| BRIEF |
Please report every line in the material below where the word "will" is found.

| RECORDS TO USE |
___

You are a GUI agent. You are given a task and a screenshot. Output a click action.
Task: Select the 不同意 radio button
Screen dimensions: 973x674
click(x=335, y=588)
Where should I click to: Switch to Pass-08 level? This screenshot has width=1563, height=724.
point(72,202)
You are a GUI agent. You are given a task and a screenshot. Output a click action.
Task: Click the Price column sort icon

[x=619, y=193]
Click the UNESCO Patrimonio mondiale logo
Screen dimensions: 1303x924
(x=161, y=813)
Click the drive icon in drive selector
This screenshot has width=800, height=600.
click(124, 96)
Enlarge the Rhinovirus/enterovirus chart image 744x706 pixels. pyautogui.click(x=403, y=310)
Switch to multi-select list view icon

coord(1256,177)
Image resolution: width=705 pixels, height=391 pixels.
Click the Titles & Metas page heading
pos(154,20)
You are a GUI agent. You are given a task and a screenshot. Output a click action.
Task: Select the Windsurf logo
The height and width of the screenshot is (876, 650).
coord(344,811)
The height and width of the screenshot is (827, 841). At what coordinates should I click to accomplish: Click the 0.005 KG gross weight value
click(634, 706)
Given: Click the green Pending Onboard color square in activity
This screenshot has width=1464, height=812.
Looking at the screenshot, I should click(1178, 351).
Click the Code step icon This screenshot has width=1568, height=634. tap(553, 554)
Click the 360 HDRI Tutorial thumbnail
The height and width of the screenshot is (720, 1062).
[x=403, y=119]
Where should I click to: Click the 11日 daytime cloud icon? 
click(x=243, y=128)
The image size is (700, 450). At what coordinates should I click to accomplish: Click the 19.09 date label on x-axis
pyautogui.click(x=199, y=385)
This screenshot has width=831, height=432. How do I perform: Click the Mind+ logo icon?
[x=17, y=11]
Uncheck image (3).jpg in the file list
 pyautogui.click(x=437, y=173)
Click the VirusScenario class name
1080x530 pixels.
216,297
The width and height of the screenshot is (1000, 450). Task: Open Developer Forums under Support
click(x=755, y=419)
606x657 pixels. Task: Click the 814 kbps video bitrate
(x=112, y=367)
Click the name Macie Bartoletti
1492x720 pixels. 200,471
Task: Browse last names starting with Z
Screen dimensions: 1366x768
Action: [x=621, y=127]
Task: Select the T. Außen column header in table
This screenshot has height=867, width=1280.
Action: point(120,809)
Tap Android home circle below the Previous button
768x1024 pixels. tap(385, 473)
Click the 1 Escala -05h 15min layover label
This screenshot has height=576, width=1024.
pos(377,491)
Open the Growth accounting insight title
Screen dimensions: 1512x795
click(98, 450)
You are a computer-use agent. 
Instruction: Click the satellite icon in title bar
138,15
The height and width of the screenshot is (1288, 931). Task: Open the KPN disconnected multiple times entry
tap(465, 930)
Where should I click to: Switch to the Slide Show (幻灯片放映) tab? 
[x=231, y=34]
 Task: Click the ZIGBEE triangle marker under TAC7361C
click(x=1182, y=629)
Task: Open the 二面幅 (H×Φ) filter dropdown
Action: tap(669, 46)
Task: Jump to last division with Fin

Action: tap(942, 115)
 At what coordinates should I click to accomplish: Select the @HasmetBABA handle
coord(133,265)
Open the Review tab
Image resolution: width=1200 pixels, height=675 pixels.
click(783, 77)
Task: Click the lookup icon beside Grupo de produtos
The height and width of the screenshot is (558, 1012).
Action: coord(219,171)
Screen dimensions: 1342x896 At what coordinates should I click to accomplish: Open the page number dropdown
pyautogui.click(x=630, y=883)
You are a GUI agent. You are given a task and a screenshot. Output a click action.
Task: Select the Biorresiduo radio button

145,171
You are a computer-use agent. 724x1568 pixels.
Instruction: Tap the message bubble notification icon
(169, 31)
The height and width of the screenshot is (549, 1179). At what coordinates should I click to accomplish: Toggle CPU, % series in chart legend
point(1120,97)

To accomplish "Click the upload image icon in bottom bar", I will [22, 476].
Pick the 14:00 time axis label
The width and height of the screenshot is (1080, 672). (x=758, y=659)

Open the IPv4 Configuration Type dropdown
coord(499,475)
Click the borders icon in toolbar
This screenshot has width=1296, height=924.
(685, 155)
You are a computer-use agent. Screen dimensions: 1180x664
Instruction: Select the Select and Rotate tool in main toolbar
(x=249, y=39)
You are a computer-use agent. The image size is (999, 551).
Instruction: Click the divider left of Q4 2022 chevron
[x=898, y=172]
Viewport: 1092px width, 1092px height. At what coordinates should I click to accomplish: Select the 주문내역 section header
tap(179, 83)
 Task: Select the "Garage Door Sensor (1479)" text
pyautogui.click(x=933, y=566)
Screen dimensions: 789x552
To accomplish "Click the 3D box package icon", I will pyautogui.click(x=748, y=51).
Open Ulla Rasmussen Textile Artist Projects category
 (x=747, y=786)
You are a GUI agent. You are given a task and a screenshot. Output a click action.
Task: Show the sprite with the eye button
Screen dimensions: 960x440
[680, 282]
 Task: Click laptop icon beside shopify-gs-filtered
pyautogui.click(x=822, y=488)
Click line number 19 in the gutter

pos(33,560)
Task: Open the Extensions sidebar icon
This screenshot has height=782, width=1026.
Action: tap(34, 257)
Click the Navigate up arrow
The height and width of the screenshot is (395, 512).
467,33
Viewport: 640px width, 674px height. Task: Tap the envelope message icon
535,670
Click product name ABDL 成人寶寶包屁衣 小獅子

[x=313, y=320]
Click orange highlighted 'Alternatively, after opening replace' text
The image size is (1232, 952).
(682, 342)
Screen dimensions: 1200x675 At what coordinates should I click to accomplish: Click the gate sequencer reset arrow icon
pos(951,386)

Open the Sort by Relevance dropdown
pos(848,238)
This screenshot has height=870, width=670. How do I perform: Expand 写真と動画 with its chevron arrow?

___

| ANSWER TO THIS TASK |
To accomplish "Click the upload image icon in bottom bar", I will [22, 476].
To accomplish "Click the 3D box package icon", I will pyautogui.click(x=748, y=51).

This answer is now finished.